Until we began to use SASS a few years ago we had been working from a set of stylesheets loosely based upon the popular Blueprint CSS framework. The introduction of SASS into our workflow gave us the impetus to rethink the way we use CSS in a big way.
The explosion of mobile devices has given birth to a huge number of new CSS frameworks. This new wave of solutions seem more thoughtful and considered than their predecessors and most of them are based on a few key concepts.
Object-orientated CSS is more of a mindset than anything else. CSS can never truly be an object orientated programming language but the key principles of abstraction and separation can be implemented to create scalable and modular CSS. It’s an ideology that lies at the core of the company. We’ve always strived to create extensible code which is easier to reuse and maintain.
Scalable and Modular Architecture for CSS is an approach laid out by Jonathan Snook. It’s not a framework in it’s own right, there are no files to download. It’s more of a guide to organising and structuring your CSS and helps to build more maintainable code.
The BEM or ‘Block Element Modifier’ methodology was developed by Yandex. At it’s core is a naming scheme used to split out code into more readable modules. It starts with blocks, which are compounds of elements, which in turn can be modified.
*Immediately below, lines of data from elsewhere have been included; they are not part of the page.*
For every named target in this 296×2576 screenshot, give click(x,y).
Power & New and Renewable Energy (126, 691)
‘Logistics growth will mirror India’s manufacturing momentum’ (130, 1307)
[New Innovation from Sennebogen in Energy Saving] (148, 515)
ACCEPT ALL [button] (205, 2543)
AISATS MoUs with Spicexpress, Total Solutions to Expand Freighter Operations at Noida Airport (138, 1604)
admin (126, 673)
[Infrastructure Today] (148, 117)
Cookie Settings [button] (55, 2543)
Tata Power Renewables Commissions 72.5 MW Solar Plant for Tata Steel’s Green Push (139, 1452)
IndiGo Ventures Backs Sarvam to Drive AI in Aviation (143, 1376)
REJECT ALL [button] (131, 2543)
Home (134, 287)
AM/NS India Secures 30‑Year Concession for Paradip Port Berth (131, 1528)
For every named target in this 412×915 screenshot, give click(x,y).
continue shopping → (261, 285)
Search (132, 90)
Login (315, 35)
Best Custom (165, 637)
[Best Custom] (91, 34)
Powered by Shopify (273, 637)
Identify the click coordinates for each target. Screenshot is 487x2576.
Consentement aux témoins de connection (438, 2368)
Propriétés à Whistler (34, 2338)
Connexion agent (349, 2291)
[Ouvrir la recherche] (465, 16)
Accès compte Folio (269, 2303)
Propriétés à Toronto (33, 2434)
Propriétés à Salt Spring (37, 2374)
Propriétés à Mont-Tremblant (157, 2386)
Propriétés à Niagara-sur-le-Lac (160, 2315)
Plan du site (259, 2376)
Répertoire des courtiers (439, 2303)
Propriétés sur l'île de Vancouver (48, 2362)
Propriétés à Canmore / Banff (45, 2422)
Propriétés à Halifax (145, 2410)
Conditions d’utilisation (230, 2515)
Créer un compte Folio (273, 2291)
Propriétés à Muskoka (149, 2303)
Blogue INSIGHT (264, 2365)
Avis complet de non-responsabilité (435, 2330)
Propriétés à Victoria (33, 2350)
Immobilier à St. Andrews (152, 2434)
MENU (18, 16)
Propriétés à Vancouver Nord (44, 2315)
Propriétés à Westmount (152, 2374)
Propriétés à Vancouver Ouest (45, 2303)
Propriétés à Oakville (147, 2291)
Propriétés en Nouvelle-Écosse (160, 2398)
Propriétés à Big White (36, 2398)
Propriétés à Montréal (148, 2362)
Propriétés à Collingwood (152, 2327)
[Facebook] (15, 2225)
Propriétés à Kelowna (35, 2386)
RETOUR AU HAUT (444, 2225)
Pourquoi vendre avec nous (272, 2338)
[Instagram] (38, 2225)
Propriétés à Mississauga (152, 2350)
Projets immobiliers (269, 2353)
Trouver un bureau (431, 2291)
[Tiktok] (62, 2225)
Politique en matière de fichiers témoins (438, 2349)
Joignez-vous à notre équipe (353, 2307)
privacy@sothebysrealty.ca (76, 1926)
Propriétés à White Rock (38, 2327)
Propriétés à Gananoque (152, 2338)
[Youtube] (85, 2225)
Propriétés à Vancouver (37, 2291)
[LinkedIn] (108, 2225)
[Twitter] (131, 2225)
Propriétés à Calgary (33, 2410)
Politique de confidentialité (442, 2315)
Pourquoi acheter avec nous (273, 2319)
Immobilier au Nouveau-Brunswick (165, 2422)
Atomic design has been gaining some traction recently. It approaches designing from an inside-out approach, designing systems of components rather than pages and breaking design into five levels (Atoms, Molecules, Organisms, Templates and Pages).
In many ways we have been using these concepts over the past few years, albeit without defining them. It’s only now, since the birth of responsive design, that we have a renewed focus in creating a scalable CSS framework of our own.
Over the past few weeks we’ve been restructuring and re-engineering our workflow taking advantage of the powerful functionality that SASS brought and pulling the best parts from our favourite frameworks and approaches. You can expect to see a few more updates on the blog over the next few weeks as we fine tune the architecture.